As expected, my new job truly kicks ass. I did a complete 180 in my head, stayed positive about the direction I was going and really psyched myself up for this new gig, and great things started happening despite the fact that it was just my first day. I’m feeling really good about things and I’ve got my eyes on the prize. Not that I’m really about to quote Sister Act 2, but if you wanna be somebody and you wanna go somewhere, you better wake up and pay attention!

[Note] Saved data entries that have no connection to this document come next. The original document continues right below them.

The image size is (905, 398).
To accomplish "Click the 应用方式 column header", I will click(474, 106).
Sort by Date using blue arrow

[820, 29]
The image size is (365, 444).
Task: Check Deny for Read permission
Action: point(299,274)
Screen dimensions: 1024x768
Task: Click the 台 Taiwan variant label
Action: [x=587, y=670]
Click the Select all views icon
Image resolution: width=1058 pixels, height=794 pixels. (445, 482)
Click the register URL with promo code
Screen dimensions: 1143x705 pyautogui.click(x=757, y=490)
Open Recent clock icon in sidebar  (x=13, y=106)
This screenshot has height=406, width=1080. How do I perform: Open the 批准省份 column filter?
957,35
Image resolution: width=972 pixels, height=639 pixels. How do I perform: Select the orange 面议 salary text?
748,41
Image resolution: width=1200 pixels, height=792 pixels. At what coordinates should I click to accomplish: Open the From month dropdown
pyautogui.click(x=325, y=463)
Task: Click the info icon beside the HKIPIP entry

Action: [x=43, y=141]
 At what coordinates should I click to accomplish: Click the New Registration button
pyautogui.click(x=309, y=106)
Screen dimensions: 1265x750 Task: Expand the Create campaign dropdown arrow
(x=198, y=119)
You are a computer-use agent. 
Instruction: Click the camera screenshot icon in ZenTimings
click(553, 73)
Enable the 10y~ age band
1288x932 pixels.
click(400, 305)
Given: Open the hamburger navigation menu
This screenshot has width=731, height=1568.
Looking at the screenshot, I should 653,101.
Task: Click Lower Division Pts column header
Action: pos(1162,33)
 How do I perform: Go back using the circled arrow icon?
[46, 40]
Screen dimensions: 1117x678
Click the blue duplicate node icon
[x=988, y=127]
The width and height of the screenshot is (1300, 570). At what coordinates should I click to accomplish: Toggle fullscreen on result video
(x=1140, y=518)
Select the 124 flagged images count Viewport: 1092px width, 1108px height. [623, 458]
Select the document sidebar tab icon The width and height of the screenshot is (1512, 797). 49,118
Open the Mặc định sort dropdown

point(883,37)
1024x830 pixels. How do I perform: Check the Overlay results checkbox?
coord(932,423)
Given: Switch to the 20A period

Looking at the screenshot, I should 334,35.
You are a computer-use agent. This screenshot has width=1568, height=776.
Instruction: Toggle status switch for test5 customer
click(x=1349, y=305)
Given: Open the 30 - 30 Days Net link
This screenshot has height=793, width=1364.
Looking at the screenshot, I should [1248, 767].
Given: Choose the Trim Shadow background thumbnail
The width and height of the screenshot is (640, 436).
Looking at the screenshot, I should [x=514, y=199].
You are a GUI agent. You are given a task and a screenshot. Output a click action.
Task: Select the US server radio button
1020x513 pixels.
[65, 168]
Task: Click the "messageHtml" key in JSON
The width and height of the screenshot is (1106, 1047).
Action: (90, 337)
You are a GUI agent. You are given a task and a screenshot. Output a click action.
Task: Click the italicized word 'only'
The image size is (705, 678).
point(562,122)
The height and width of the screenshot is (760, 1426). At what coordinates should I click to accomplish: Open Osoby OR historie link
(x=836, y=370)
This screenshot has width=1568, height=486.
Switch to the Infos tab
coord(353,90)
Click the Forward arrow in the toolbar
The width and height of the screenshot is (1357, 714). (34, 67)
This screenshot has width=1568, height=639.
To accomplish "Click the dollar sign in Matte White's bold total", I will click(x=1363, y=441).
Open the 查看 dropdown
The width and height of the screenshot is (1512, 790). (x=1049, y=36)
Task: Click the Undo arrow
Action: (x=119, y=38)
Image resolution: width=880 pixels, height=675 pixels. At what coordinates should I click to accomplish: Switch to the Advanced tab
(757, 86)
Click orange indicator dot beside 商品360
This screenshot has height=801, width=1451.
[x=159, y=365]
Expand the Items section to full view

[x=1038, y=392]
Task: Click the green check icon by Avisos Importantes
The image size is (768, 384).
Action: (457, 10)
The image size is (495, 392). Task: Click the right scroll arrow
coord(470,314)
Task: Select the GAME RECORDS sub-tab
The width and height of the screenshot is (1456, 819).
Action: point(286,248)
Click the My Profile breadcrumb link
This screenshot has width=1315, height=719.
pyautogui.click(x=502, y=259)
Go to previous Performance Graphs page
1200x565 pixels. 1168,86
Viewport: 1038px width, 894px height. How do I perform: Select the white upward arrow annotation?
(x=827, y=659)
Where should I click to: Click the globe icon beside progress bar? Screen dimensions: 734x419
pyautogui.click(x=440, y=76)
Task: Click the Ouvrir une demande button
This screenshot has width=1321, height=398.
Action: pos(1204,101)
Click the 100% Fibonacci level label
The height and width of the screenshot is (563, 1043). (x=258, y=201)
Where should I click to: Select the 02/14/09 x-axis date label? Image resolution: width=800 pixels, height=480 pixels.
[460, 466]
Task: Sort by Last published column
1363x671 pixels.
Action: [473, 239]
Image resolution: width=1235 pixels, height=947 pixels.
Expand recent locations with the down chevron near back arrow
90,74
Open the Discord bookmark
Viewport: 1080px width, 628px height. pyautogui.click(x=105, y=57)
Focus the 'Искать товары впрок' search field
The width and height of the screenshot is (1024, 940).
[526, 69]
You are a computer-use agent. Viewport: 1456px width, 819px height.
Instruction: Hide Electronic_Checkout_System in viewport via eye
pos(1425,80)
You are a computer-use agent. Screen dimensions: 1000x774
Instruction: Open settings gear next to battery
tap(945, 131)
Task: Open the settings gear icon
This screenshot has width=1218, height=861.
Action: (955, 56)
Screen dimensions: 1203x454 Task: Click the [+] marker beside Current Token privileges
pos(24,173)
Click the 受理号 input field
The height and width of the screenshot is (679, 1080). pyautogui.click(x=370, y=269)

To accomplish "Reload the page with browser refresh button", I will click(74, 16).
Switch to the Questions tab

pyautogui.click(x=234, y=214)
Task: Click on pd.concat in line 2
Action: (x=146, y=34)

I know I’m going to excel, and the idea of fumbling this one is really not on my mind, but I’ve been re-evaluating past work experiences anyway just so that I don’t make the same mistakes twice. And, from my own experience, if there’s anything I can tell you young women (well, anybody, really) who are about to graduate college and enter the work force, it is so, so crucial to keep it together and not get too emotional about work. And I don’t direct this to young women cause we’re all so prone to crying and having fits of hysteria at the office or anything — I know and you know that we’re smarter and better than that. I’m directing this to you cause as essential as it is to form bonds with other women in your desired industry, you really gotta watch your ass about the friends you make. Some women talk a lot of shit and it’s so important to keep your head straight, stay polite, and don’t get caught up in it if you want to be successful. I’ve gotten this piece of advice so many times and I didn’t realize how important it was until I was reexamining my last editorial stint.

Given the infrastructure of that particular magazine, I would’ve eventually moved on anyway. The work environment was definitely not conducive to my growth, and it was only worsened by my coworkers, but if there’s one thing I regret in life, it’s leaving that position the way I did. What really sucks is that my coworkers were otherwise really nice girls, but they did nothing but complain about the job and the bosses on a daily basis. And I totally saw this coming from a mile away, but when I was put in the back office with them and I hung out with them on a daily basis, I just started letting all that shit talk get to me. I started off going into the office and really trying to get a job done, and by fall I was getting home from the office crying as soon as I walked through my front door cause these heads had me thinking so negatively about how my work was being received there.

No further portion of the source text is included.